A system that tracks companies and people that offered bribes is helping officials clean up the bidding process for major projects.
The system has been so successful that it could be broadened to include dereliction of duty and abuse of power.
Shi Rongbing, an officer from Yangzhong city's bidding office in Jiangsu province, recently prohibited a company from submitting a tender for a project after authorities said the firm had been engaged in bribery.
Shi took the initiative after he conducted a background check, through the system that links provincial-level regions on a database, on 18 companies that submitted tenders for the project.
"One of the companies had a project manager who had been convicted of bribery, and sentenced to six months in prison by a Nanjing court in 2003," he said. "So we kicked the company out of the process."
The case highlights how the national system, set up in February, keeps track of bribery convictions, said Song Hansong, director of the department of crime prevention under the Supreme People's Procuratorate.

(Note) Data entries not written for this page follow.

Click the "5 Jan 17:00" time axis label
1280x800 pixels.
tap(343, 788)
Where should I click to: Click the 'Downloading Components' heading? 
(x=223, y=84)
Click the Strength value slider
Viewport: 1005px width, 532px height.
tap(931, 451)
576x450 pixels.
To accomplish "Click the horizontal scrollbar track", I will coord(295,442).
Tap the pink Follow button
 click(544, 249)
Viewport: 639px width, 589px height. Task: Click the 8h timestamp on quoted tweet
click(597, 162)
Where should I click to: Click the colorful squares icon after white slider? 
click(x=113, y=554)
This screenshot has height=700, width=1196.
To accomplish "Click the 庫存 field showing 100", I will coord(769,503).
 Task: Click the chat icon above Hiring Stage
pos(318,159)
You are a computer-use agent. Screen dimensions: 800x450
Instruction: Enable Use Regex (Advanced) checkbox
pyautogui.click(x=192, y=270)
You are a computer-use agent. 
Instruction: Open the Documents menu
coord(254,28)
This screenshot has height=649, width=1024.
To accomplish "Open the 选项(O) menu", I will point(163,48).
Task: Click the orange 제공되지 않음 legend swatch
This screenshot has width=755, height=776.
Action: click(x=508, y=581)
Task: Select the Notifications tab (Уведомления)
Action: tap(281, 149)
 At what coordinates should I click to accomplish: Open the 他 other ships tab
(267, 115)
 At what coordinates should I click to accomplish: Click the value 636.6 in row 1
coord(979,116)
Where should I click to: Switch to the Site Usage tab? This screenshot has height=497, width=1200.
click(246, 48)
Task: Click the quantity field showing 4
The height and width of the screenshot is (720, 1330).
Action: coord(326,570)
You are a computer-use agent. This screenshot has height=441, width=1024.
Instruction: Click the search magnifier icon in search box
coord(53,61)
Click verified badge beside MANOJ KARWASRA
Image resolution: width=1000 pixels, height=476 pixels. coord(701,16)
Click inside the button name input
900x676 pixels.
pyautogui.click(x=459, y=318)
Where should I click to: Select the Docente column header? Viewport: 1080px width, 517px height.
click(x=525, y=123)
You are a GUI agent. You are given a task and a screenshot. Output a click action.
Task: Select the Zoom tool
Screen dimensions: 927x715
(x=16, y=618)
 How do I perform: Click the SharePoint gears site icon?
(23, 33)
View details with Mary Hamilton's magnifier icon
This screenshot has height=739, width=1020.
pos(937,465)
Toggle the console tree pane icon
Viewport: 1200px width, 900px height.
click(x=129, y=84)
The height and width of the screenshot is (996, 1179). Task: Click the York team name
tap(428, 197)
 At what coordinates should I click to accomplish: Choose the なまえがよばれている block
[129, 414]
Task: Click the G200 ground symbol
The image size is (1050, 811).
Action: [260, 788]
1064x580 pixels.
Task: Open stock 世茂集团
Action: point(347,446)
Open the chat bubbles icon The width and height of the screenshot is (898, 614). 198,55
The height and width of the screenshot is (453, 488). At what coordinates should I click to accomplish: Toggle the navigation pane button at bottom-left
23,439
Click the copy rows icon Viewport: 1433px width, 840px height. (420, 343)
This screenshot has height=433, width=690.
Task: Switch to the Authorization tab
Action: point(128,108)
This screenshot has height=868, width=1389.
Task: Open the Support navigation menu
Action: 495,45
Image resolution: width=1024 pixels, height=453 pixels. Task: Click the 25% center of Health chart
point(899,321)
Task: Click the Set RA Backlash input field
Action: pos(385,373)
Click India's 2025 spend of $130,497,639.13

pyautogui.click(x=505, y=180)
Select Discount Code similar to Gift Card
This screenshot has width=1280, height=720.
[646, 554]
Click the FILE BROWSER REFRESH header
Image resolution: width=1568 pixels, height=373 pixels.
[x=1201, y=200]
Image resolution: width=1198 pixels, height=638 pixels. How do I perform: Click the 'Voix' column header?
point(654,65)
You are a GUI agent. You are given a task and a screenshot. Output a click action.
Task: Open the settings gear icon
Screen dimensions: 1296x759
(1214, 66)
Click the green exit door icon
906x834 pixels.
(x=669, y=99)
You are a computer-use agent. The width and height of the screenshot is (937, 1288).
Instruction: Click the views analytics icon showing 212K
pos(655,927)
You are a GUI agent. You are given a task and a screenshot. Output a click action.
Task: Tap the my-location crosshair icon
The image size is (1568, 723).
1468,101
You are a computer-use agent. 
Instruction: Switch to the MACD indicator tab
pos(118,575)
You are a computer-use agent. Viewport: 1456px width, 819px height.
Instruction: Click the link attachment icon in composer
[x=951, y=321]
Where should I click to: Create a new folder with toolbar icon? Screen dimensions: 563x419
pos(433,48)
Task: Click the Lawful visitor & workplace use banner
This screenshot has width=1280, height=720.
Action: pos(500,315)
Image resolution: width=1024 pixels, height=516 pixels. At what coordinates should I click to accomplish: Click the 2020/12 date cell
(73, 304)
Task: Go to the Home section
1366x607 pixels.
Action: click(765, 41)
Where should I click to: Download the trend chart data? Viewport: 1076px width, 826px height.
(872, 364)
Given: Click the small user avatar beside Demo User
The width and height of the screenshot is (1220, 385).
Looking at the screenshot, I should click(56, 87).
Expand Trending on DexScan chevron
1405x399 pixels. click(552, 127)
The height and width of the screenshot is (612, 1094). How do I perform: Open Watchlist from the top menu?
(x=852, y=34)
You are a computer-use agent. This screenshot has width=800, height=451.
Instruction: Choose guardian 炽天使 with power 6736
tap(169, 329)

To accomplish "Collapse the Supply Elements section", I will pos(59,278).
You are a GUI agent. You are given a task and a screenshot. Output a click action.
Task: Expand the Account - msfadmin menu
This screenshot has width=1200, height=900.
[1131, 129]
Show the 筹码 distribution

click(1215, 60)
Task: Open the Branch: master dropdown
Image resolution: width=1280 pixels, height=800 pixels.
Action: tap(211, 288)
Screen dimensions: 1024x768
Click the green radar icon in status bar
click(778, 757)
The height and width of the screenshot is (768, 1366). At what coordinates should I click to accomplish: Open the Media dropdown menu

From January to October, 700,000 inquiries were conducted to check 950,000 organizations and 1 million people, according to the top prosecuting body.
Consequently, 394 organizations and 720 individuals were found to have bribery records and were disqualified from submitting tenders for projects.
Bribery mostly occurs in capital-intensive fields, such as construction, bidding for projects, government purchases and subcontracting, Song said, though the education and health sectors have also seen instances of bribery.